Illustration of an array-based hardware accelerator.

3 Modeling Resource Utilization in Inference Platforms

Prior hardware-aware NAS frameworks optimize DNN architectures solely for inference latency, leading to poor resource utilization. For instance, such hardware-aware NAS frameworks can easily reduce the inference latency by limiting the number of layers in DNN architectures but can not improve hardware utilization unless specific characteristics (e.g., operator types, channel dimensions) of the layers are taken into consideration while performing the architecture search. We adopt a different approach and use both latency and utilization as optimization goals along with task accuracy. Modeling hardware utilization is, however, challenging especially for specialized hardware architectures such as systolic arrays [22], which are widely used in DNN inference platforms (e.g., Google TPU [18] or Tesla FSD chip [1]) due to their unique dataflow patterns. In this section, we first briefly explain these dataflow patterns, and then introduce a novel utilization model for such accelerators.

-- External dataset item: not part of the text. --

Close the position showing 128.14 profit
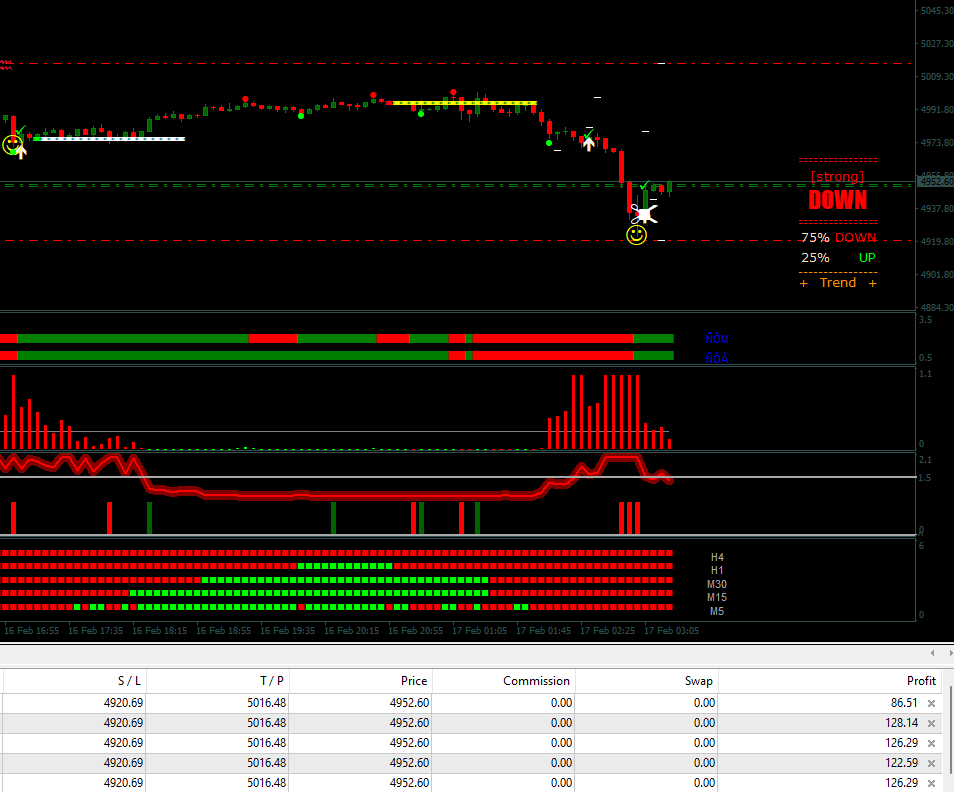The width and height of the screenshot is (954, 792). (931, 723)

3.1 Dataflows on Hardware Accelerators

Matrix multiplication operations constitute the vast majority (\(\sim \)98% [1]) of DNN operations; thus, inference platforms adopt array-based architectures [1, 6, 18, 30]. Figure 1 depicts a typical array-based hardware accelerator, which consists of an array of processing elements (PE), on-chip, and off-chip memory. Unlike general-purpose CPU and GPUs, PEs in such architectures can easily share data between each other through an on-chip interconnection, which allows them to perform matrix multiplication with high efficiency and minimum delay.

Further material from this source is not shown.